• **Extract to read**
▼

/DFR-Spurious-Robustness

Primary LanguageJupyter NotebookApache License 2.0Apache-2.0

Last Layer Re-Training is Sufficient for Robustness to Spurious Correlations

This repository contains experiments for the paper Last Layer Re-Training is Sufficient for Robustness to Spurious Correlations by Polina Kirichenko, Pavel Izmailov, and Andrew Gordon Wilson.

Introduction

Neural network classifiers can largely rely on simple spurious features, such as backgrounds, to make predictions. However, even in these cases, we show that they still often learn core features associated with the desired attributes of the data, contrary to recent findings. Inspired by this insight, we demonstrate that simple last layer retraining can match or outperform state-of-the-art approaches on spurious correlation benchmarks, but with profoundly lower complexity and computational expenses. Moreover, we show that last layer retraining on large ImageNet-trained models can also significantly reduce reliance on background and texture information, improving robustness to covariate shift, after only minutes of training on a single GPU.

Please cite our paper if you find it helpful in your work:

@article{kirichenko2022dfr,
  title={Last Layer Re-Training is Sufficient for Robustness to Spurious Correlations},
  author={Kirichenko, Polina and Izmailov, Pavel and Wilson, Andrew Gordon},
  journal={arXiv preprint arXiv:2204.02937},
  year={2022}
}

File Structure

.
+-- notebooks/
|   +-- data_generation/
|   |   +-- generate_imagenet9_bg_paintings.ipynb (ImageNet-9 Paintings-BG data)
|   |   +-- generate_waterbirds_fg_bg.ipynb (Generate FG and BG-Only Waterbirds data)
|   +-- imagenet_stylized/
|   |   +-- imagenet_stylized_dfr_train.ipynb (Train DFR on Stylized Imagenet)

▲

• **Exercise goal**
Carry on the README for the last layer re-training repository from the point where it stops. The entries that come next have no connection to the repository README.

• **Extracted records**
▼

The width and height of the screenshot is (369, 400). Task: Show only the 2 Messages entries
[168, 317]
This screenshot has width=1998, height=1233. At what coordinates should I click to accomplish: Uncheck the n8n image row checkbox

▲
▼

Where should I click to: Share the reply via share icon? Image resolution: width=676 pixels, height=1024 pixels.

▲

• **Answer to this exercise**
|   |   +-- imagenet_stylized_dfr_evaluate.ipynb (Evaluate DFR on Stylized Imagenet)
|   +-- imagennet9_dfr.ipynb (Train and evaluate DFR on ImageNet-9 BG challenge)
|   +-- in_to_in9.json (ImageNet to ImageNet-9 class maping)
+-- celeba_metadata.csv (Metadata file for CelebA)
+-- train_classifier.py (Train base models on CelebA and WaterBirds)
+-- utils.py (Utility functions)
+-- wb_data.py (CelebA and WaterBirds dataloaders)
+-- imagenet_datasets.py (Dataloaders for ImageNet variations)
+-- imagenet_extract_embeddings.py (Extract embeddings from an ImageNet-like dataset)
+-- dfr_evaluate_spurious.py (Tune and evaluate DFR for a given base model)

Data access

  • Waterbirds: see instructions here.
  • CelebA: see instruction here.
  • ImageNet and Stylized ImageNet: see instruction here.
  • ImageNet-C: see instruction here.
  • ImageNet-R: see instruction here.
  • Background Challenge: see instruction here.

For CelebA, please copy the celeba_metadata.csv from this repo to the root folder containing the CelebA dataset and rename it to metadata.csv.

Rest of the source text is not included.